The ontogeny of rodent testicular androgen production in response to the catecholamine agonist L-isoproterenol (Isop) and luteinizing hormone (LH) was studied in vitro. Isop (10-4 M) significantly increased rat androgen production by 1.2 to 3.3-fold on Days 18.5 to 21.5 of gestation and on Days 1 to 60 of postnatal life during the 3-h incubation in Medium 199. Similarly, Isop augmented mouse androgen production by 1.4- to 4.3-fold on Days 16.5 to 19.5 of gestation and on 1, 10, 20, 40 and 60 days of postnatal life.

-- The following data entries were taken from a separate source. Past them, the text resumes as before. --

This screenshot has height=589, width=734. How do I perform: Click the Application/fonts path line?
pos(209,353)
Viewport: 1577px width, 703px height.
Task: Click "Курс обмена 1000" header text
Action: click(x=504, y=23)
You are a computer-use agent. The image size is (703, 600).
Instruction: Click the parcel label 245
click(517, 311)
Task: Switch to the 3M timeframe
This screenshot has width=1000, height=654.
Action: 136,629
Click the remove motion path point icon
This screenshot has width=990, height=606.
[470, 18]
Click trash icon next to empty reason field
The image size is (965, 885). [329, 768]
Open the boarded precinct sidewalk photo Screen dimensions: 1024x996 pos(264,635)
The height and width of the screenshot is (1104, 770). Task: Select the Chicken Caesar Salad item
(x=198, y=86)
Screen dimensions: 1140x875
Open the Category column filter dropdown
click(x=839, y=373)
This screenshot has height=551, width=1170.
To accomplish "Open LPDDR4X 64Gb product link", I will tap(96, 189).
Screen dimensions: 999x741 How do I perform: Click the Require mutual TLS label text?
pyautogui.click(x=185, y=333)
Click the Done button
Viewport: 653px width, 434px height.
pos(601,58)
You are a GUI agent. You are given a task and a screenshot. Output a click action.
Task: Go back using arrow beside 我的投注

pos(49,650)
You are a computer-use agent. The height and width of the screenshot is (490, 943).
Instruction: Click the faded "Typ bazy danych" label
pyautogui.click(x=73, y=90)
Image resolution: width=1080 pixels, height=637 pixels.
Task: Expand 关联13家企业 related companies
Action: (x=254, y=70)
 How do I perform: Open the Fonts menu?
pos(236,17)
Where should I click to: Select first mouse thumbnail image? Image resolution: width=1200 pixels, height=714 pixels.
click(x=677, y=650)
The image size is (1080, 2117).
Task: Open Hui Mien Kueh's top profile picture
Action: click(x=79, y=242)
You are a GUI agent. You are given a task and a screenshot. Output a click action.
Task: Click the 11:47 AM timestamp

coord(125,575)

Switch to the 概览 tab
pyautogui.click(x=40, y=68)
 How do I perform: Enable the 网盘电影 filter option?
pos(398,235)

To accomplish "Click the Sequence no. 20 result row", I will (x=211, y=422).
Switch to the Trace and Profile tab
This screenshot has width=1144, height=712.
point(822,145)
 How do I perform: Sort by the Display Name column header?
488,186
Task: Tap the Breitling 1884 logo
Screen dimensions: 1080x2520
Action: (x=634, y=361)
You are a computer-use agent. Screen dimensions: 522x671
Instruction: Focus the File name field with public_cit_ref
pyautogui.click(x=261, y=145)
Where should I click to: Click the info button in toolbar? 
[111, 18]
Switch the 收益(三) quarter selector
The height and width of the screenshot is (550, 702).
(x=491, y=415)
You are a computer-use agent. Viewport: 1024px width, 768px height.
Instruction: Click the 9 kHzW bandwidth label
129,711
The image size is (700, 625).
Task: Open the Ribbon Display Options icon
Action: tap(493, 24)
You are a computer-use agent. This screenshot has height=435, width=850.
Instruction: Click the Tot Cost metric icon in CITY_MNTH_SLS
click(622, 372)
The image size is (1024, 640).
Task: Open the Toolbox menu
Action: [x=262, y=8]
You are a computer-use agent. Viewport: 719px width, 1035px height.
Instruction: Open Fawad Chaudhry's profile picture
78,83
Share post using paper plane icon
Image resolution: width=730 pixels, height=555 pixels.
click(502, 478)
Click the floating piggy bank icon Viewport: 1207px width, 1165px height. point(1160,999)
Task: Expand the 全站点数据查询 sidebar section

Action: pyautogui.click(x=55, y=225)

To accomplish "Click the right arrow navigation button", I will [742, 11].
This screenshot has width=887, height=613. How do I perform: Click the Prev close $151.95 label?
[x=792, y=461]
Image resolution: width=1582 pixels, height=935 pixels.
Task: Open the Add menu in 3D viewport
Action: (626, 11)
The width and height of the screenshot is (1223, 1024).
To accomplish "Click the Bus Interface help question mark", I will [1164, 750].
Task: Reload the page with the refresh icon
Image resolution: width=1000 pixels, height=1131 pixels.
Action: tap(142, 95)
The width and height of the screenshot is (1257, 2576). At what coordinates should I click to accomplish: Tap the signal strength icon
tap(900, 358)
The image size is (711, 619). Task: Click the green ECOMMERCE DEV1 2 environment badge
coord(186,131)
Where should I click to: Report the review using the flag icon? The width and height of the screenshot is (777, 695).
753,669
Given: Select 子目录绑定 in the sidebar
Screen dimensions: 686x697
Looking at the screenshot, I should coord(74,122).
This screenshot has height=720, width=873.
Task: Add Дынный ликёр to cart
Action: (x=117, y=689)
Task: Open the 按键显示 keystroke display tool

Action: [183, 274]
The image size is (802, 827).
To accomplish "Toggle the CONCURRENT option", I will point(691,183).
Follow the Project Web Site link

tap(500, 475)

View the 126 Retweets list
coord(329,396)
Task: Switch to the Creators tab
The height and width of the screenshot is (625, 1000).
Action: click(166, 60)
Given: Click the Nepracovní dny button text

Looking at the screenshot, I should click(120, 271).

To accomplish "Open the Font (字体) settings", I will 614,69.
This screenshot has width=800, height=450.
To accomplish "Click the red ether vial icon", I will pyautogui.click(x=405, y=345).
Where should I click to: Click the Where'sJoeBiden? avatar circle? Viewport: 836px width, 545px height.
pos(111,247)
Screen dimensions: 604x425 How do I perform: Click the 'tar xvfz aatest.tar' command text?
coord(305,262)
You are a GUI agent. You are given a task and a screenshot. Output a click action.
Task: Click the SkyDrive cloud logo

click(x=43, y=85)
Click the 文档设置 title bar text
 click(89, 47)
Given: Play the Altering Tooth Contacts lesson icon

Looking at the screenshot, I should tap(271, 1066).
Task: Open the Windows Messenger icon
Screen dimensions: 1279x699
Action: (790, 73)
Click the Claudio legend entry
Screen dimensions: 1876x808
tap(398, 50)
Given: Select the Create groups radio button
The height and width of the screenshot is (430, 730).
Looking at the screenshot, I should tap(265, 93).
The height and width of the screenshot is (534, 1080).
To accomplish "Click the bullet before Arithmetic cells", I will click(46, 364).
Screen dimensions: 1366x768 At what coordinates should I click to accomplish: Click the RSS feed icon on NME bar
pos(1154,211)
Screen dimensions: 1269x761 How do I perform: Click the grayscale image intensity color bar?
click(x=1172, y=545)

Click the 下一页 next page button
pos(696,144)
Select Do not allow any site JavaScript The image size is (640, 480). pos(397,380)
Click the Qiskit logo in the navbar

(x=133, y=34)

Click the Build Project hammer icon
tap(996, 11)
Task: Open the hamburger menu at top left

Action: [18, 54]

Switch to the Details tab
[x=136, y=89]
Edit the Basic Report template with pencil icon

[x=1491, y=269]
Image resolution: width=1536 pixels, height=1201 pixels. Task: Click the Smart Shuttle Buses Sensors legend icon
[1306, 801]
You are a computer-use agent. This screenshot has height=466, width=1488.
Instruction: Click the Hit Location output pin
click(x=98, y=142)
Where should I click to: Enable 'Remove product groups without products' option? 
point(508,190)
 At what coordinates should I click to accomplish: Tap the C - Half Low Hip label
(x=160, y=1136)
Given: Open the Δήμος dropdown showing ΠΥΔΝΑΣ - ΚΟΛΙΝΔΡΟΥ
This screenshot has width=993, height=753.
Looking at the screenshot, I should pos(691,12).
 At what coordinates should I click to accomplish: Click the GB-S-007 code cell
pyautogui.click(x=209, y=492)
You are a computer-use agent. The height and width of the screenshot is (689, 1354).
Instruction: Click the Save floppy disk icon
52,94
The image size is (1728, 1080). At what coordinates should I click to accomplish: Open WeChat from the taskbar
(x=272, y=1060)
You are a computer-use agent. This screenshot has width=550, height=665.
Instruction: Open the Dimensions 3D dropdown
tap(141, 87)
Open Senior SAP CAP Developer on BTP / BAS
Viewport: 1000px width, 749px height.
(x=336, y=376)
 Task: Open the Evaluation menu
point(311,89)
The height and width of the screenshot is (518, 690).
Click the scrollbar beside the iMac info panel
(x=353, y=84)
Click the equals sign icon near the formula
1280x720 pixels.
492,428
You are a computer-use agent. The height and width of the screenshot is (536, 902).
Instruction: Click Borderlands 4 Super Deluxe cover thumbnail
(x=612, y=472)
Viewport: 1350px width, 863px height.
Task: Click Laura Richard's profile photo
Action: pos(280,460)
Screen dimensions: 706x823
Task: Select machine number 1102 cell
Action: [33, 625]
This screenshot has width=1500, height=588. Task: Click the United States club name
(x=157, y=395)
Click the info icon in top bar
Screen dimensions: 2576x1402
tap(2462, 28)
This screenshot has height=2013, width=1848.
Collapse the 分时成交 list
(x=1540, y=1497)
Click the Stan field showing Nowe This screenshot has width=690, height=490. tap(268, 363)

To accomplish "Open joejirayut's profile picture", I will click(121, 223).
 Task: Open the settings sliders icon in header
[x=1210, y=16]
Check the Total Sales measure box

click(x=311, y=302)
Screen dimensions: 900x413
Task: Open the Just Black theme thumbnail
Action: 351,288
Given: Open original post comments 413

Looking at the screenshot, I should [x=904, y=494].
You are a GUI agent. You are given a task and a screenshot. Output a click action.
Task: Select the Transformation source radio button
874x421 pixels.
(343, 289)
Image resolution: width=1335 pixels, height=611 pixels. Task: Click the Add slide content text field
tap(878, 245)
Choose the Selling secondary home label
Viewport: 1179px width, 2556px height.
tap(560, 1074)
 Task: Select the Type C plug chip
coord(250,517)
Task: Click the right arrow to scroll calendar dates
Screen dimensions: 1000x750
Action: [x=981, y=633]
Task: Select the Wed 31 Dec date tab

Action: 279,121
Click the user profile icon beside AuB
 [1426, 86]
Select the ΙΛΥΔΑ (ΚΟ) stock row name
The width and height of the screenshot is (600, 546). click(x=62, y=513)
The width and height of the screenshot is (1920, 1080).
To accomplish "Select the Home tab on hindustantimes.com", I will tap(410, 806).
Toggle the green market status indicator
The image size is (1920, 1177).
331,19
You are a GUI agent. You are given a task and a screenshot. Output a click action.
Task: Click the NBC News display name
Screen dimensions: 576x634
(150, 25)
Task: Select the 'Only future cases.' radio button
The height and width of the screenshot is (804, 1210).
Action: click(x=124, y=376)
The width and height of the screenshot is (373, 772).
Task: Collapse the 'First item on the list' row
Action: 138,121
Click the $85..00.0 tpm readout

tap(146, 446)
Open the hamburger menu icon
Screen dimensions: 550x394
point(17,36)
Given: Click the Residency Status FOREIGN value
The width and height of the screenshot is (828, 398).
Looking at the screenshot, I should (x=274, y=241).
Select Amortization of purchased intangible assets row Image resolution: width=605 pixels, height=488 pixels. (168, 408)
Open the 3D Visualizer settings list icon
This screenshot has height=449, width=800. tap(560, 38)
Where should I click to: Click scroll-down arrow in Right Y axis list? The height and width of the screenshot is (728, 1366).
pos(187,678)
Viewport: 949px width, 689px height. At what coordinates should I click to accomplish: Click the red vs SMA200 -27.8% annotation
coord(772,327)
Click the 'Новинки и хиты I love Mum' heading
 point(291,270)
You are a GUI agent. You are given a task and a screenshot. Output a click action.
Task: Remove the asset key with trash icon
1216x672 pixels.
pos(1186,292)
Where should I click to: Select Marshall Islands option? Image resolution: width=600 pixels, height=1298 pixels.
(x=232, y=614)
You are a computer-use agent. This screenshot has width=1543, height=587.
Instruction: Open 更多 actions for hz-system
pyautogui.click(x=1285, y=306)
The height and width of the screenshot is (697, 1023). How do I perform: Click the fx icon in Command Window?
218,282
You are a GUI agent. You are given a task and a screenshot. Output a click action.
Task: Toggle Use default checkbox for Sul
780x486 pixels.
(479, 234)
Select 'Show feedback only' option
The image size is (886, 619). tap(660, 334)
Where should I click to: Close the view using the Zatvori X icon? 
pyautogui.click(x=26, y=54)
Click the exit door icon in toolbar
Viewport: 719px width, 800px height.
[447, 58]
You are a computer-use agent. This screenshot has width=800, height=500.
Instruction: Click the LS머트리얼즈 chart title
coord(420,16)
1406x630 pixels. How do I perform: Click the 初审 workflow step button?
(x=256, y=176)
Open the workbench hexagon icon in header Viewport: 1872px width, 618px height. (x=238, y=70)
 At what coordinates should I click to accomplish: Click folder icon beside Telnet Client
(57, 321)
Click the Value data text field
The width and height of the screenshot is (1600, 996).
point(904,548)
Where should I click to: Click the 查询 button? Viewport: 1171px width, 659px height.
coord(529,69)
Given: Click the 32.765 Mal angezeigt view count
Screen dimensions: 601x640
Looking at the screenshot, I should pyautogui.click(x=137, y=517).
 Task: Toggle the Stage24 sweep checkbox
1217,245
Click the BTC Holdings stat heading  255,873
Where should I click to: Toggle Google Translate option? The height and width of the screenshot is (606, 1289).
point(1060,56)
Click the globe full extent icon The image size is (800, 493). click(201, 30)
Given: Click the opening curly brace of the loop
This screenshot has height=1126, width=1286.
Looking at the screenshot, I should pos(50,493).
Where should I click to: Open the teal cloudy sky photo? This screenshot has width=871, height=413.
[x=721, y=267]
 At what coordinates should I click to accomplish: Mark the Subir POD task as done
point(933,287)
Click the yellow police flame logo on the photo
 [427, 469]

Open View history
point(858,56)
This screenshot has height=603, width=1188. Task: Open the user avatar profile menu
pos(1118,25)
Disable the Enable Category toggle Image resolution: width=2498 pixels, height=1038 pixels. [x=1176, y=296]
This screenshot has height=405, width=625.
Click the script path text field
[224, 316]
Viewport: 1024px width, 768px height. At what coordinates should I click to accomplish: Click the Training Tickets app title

No effect of the .beta.-agonist was observed in postnatal rats aged 6 and 10 days, and mice aged 2, 5, 15 and 30 days. In both species, LH (100 ng ml) induced large increases (2.8- to 265.6-fold) in androgen production at all fetal and postnatal ages. Isop was 0.3-22.9% as effective as LH in the 2 spp. The minimum concentration of Isop to significantly increase androgen production by testes from 20.5-day rat fetuses was 10-8 M, while 10-5 M was required to stimulate 17.5-day mouse fetuses. Isop significantly increased androgen production by 20.5-day rat and 17.5-day mouse fetuses after a time lag of 30 and 180 min, respectively. In both species, a .beta.-adrenergic antagonist, propranolol (10-5 M), abolished the increased androgen production attributed to Isop. Propranolol alone and the D-isomer of Isop had no effect. Although LH is the key stimulant of testicular androgen production catecholamines may play an important role(s) in testicular development, especially at fetal ages.